Aim of the task - Return the lines of the data below starting at the one holding "Click the Country column header" and ending at the one holding "Like the tweet with heart icon", word for word, leaving every picture out.

Data -
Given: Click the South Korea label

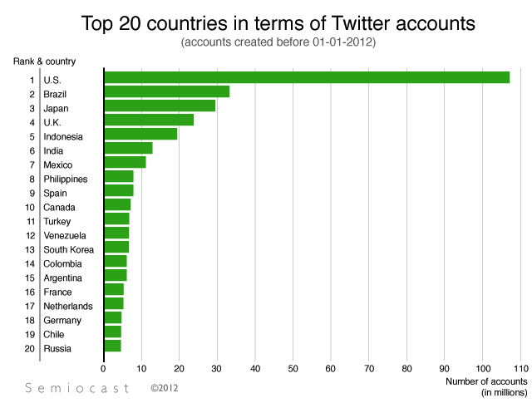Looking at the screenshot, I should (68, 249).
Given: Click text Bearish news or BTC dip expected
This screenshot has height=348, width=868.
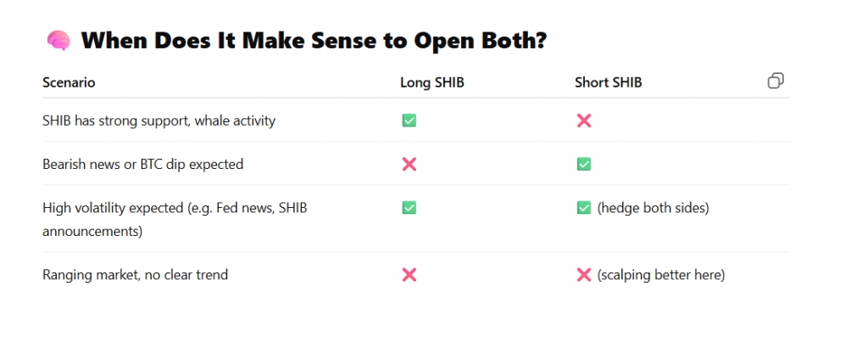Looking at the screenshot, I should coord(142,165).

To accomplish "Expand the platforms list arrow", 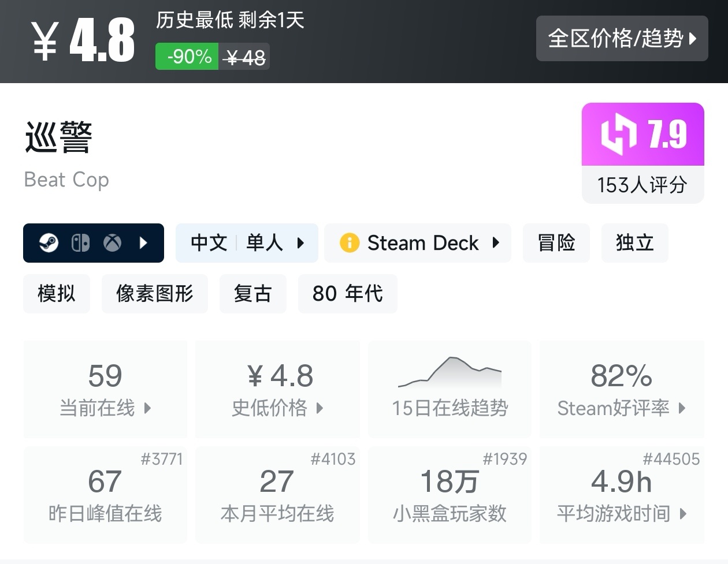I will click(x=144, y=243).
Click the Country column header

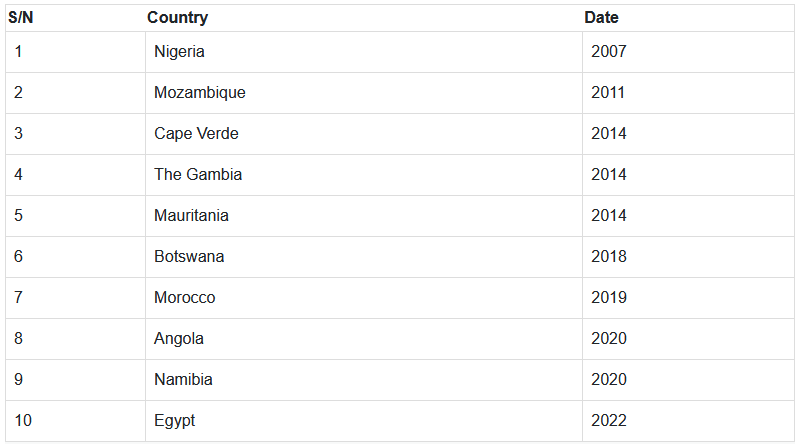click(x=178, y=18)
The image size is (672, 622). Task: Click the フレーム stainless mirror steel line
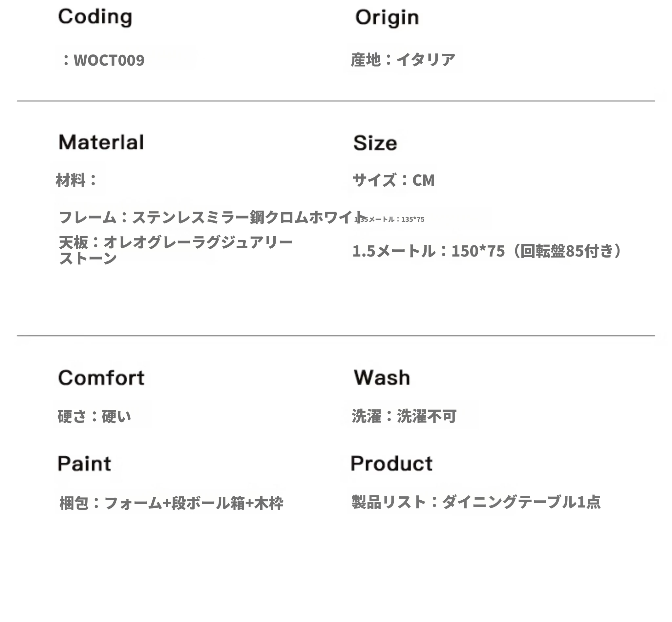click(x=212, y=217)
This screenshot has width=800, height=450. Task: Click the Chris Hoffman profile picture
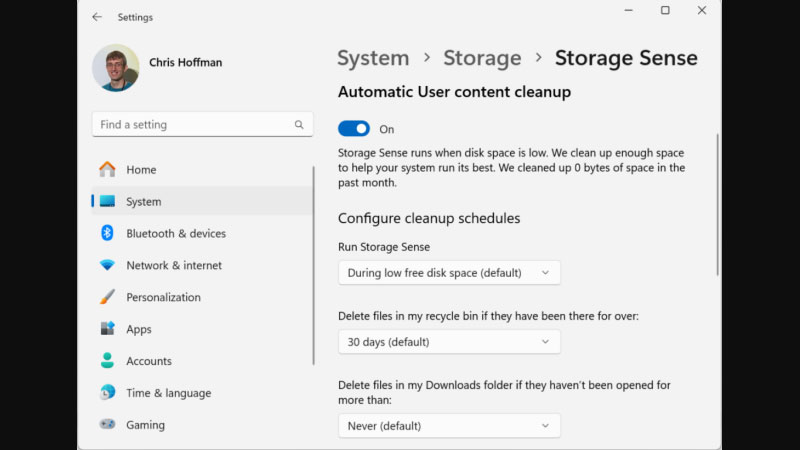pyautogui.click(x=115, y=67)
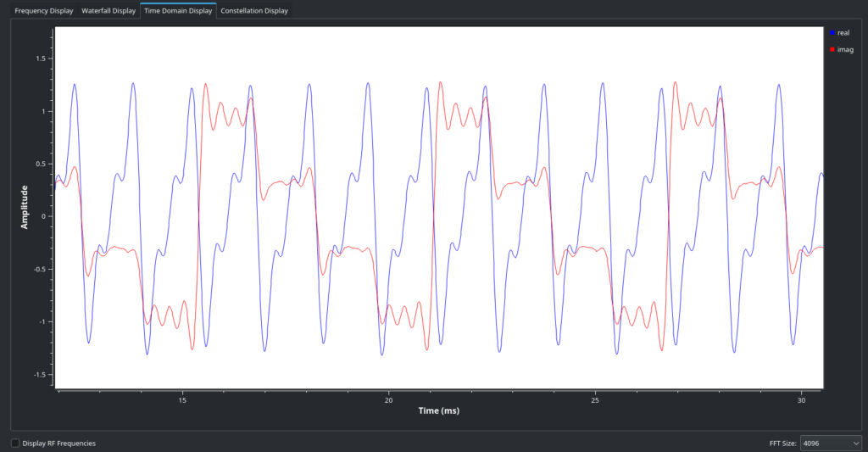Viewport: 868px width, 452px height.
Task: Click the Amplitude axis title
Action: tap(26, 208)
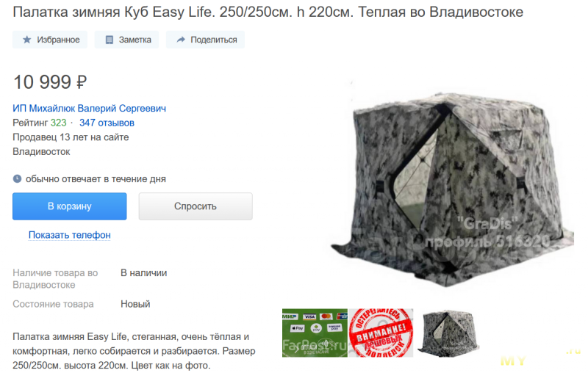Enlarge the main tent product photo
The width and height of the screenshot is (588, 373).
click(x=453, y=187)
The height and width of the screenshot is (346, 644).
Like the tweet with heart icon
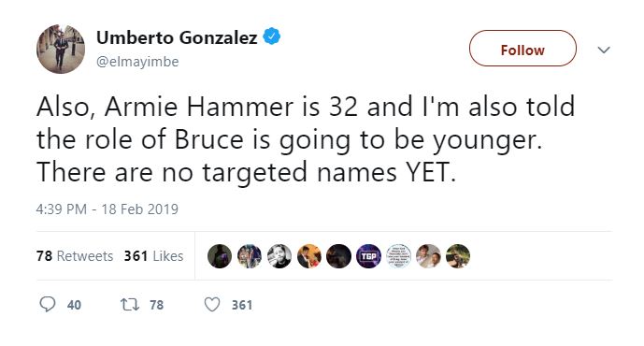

--

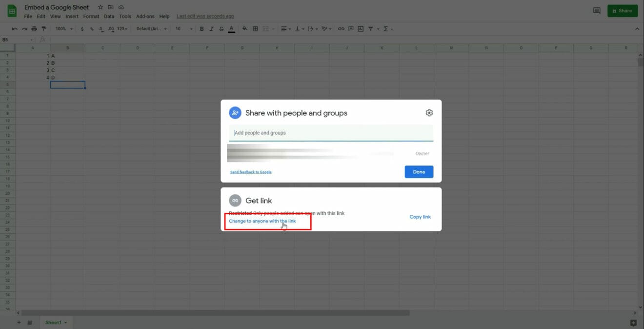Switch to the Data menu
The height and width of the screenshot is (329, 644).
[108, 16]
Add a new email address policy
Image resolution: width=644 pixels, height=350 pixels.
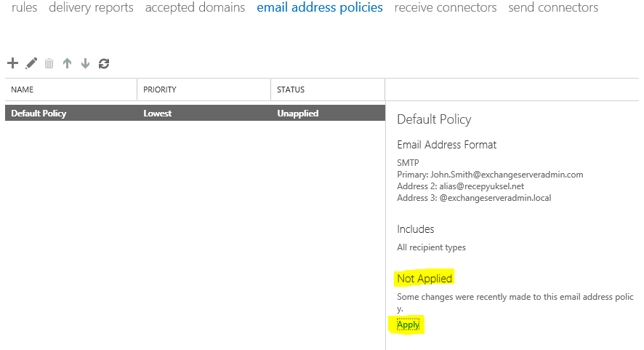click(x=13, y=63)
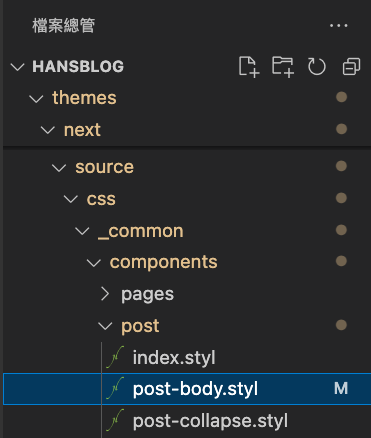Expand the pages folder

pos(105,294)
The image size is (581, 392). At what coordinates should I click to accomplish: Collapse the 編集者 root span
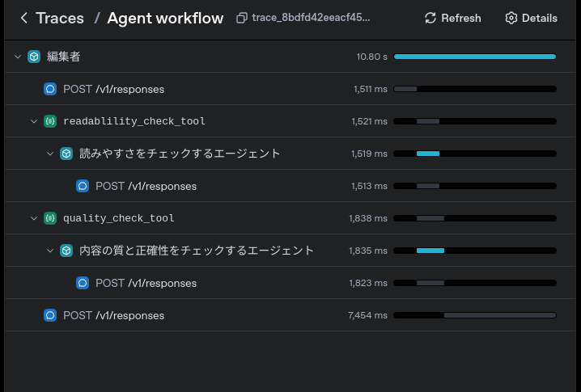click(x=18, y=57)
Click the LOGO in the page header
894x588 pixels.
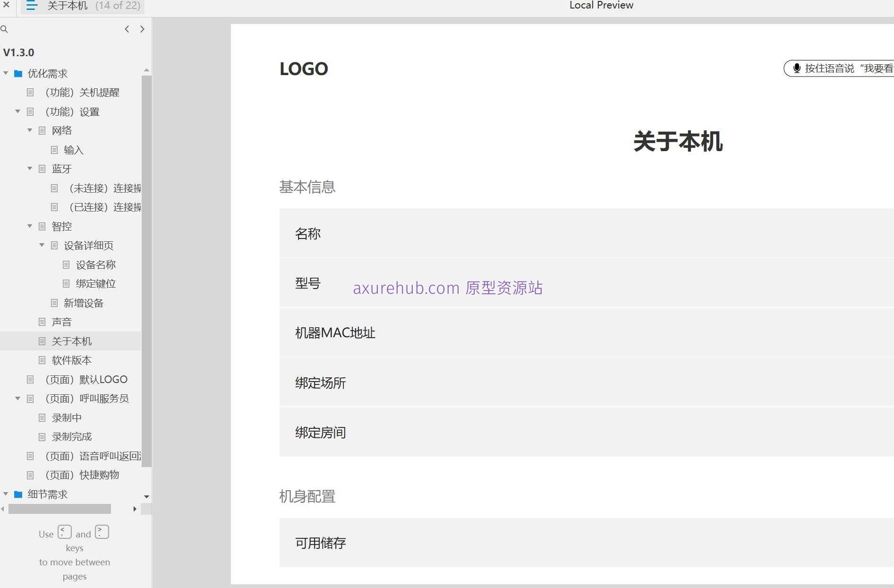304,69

==

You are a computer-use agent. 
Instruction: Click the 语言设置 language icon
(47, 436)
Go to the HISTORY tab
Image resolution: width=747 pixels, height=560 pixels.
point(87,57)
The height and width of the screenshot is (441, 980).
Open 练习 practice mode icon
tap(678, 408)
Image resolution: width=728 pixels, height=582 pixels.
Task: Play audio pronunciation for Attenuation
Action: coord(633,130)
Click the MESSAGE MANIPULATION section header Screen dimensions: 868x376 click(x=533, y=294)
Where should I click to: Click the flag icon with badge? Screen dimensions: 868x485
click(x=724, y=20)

Exercise result -
Click the Country column header

click(x=178, y=18)
The image size is (672, 622). Task: Click the フレーム stainless mirror steel line
click(x=212, y=217)
This screenshot has width=800, height=450. Task: Click the Chris Hoffman profile picture
pyautogui.click(x=115, y=67)
Viewport: 868px width, 452px height.
Task: Click the Amplitude axis title
Action: tap(26, 208)
Enlarge the main tent product photo
The width and height of the screenshot is (588, 373).
click(x=453, y=187)
The height and width of the screenshot is (346, 644).
Like the tweet with heart icon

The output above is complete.